Can you restate the lines of the entries below, word for word, from the first one through the line that includes "Task: Select Neraca from the Laporan menu"?

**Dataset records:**
※

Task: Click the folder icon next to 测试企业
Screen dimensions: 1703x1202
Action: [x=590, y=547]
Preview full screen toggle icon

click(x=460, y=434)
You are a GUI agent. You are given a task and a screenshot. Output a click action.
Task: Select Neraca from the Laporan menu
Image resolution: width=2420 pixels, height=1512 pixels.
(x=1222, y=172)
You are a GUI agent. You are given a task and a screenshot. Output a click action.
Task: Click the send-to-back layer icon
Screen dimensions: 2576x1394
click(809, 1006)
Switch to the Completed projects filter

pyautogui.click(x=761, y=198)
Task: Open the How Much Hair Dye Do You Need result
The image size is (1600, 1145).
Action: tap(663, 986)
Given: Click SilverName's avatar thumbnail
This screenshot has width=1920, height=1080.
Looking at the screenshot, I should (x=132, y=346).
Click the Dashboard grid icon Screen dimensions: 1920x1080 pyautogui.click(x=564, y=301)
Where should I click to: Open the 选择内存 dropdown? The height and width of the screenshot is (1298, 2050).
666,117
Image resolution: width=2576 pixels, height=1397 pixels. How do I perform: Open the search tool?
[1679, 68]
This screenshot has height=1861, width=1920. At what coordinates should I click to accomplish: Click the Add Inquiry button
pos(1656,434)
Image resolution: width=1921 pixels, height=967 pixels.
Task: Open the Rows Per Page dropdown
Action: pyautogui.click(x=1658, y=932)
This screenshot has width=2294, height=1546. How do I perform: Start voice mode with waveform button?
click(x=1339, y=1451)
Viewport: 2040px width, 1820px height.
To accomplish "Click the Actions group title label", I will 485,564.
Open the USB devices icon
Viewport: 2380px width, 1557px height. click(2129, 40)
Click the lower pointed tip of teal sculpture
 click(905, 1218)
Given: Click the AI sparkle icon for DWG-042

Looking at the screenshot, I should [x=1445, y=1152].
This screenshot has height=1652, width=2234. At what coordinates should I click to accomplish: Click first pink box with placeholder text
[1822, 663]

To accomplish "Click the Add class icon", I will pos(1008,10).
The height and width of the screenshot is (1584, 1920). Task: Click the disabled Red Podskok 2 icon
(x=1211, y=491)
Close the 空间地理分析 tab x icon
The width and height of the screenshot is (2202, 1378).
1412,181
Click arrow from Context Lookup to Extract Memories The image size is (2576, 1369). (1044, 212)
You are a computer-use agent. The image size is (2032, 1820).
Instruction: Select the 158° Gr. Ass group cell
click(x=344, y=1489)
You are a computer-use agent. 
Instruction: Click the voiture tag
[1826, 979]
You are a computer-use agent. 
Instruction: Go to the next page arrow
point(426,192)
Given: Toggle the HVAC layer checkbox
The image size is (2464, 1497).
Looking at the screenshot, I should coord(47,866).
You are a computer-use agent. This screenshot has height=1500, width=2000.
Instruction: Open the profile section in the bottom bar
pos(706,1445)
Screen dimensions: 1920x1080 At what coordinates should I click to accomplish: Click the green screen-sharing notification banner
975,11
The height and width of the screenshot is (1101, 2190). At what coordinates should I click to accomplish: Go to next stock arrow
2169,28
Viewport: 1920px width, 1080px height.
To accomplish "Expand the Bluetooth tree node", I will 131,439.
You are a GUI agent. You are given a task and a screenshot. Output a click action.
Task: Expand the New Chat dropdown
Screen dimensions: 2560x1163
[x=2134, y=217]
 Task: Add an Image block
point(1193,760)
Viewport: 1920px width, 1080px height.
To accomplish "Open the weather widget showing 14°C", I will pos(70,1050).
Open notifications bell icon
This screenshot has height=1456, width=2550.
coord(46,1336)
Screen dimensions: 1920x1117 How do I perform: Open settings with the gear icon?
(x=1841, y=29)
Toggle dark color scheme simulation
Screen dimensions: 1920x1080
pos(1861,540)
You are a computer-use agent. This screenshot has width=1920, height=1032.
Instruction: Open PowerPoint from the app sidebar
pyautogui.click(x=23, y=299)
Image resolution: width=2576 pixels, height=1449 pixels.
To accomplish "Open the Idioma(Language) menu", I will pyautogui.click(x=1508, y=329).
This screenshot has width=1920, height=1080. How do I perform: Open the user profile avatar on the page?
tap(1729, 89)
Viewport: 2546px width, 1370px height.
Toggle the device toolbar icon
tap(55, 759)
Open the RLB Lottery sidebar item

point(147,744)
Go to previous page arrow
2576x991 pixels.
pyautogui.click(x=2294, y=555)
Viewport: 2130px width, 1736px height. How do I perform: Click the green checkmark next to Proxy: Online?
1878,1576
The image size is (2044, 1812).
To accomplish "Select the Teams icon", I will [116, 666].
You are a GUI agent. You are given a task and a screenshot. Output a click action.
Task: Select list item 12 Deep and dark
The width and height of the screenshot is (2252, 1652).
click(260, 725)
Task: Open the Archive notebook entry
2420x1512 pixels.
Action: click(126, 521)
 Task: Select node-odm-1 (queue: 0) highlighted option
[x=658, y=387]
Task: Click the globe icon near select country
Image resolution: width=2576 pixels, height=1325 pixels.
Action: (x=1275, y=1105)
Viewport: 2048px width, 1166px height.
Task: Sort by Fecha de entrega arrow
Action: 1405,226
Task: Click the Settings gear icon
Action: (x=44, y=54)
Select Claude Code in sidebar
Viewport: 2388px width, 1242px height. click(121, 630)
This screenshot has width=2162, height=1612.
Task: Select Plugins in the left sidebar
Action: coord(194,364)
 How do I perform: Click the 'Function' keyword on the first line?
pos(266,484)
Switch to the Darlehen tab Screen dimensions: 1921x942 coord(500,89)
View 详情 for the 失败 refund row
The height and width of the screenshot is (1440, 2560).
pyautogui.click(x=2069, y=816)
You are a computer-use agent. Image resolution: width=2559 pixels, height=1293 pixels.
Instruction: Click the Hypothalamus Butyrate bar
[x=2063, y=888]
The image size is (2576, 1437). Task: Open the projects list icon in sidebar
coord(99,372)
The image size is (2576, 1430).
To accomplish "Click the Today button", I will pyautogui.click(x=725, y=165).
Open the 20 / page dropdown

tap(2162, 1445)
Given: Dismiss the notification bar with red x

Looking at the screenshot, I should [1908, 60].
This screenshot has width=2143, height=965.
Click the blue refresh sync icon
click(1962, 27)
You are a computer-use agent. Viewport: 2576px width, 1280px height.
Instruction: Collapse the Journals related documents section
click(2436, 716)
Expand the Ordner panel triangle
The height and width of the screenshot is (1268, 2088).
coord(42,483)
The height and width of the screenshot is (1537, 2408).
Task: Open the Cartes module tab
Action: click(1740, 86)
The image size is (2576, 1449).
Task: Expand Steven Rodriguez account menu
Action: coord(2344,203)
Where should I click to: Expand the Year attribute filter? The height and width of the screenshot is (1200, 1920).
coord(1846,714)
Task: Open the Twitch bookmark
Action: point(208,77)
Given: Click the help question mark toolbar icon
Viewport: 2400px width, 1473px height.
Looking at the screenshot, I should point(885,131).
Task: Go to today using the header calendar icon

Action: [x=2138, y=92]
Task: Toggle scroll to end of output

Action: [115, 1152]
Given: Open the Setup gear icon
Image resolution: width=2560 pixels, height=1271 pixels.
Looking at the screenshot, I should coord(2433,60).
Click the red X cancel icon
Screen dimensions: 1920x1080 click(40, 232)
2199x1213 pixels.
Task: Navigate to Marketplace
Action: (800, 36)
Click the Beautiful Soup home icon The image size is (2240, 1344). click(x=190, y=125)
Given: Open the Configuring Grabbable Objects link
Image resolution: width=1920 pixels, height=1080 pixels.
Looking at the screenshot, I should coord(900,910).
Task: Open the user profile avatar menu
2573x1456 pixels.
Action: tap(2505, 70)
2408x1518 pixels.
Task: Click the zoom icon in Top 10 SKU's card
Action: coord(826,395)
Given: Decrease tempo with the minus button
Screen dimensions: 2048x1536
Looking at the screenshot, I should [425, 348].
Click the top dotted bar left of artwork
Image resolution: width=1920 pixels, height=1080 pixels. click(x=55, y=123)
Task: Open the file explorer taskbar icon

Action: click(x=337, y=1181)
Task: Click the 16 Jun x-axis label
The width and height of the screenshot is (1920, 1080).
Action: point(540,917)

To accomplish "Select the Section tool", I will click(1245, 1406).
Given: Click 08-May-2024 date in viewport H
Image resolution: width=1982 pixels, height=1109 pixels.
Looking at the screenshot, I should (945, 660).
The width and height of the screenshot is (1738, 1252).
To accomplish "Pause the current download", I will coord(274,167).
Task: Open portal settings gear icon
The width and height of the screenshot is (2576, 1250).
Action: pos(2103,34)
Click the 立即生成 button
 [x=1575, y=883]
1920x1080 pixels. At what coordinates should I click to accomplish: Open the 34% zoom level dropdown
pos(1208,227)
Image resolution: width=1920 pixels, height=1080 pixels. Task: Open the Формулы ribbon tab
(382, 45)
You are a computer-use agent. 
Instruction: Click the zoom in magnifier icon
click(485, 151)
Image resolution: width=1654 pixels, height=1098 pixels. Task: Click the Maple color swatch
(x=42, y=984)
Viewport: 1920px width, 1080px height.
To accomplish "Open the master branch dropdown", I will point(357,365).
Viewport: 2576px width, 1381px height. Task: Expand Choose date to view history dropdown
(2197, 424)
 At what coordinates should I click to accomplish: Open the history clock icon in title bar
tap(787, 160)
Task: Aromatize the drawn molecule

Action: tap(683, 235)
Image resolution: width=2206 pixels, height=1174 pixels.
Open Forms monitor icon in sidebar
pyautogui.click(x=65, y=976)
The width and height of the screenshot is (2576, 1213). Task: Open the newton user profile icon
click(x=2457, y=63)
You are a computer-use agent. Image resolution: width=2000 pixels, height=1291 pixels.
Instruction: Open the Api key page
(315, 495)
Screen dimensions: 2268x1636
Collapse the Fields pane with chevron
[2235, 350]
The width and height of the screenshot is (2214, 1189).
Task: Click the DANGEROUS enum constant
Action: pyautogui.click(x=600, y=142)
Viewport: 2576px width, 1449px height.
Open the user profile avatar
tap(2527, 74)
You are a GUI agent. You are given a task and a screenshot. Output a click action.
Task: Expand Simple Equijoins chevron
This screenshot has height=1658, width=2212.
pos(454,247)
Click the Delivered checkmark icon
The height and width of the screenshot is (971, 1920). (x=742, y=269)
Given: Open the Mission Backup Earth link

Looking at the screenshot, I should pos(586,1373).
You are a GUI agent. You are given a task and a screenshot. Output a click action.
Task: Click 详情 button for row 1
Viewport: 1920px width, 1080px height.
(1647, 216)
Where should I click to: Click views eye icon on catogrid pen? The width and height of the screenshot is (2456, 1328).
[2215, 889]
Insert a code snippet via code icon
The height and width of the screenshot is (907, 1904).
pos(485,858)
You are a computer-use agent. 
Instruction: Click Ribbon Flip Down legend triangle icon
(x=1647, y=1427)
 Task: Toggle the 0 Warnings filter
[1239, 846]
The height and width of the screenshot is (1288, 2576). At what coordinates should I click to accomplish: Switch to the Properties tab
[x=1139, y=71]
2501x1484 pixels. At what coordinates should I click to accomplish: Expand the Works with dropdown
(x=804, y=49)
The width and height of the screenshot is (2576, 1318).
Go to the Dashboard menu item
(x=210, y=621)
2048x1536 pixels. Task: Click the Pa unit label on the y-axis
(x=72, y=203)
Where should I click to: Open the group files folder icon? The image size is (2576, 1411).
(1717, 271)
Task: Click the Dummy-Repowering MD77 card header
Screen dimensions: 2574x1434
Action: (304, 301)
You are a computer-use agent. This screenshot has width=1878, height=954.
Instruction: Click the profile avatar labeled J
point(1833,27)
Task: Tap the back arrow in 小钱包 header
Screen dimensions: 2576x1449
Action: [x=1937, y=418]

※

**Problem solution:**
Task: Click the folder icon next to 测试企业
Screen dimensions: 1703x1202
Action: [x=590, y=547]
Preview full screen toggle icon

click(x=460, y=434)
You are a GUI agent. You are given a task and a screenshot. Output a click action.
Task: Select Neraca from the Laporan menu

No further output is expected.